Moksha Chaudhary

Personal information
- Born: 17 December 1989 (age 36) Patiala, Punjab, India
- Batting: Right-handed
- Bowling: Right-arm medium

International information
- National side: United States;
- T20I debut (cap 17): 18 October 2021 v Brazil
- Last T20I: 25 October 2021 v Argentina

Domestic team information
- 2007–2012: Punjab Women
- 2012: India Blue Women
- Source: ESPNcricinfo, 15 November 2021

= Moksha Chaudhary =

American cricketer

Moksha Chaudhary (born 17 December 1989) is an Indian-born American cricketer who plays for the United States women's national cricket team.

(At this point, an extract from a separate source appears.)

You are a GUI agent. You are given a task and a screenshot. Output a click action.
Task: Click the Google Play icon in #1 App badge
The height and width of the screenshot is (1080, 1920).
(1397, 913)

Chaudhary was born in Patiala, India, and was in contention to represent India at the 2013 Women's Cricket World Cup. She moved to the United States in 2017, and played in her first US cricket tournament in June 2018.

In September 2021, Chaudhary was named in the American Women's Twenty20 International (WT20I) team for the 2021 ICC Women's T20 World Cup Americas Qualifier tournament in Mexico. She made her WT20I debut on 18 October 2021, in the opening match of the tournament against Brazil. The following month, she was also named in America's squad for the 2021 Women's Cricket World Cup Qualifier tournament in Zimbabwe.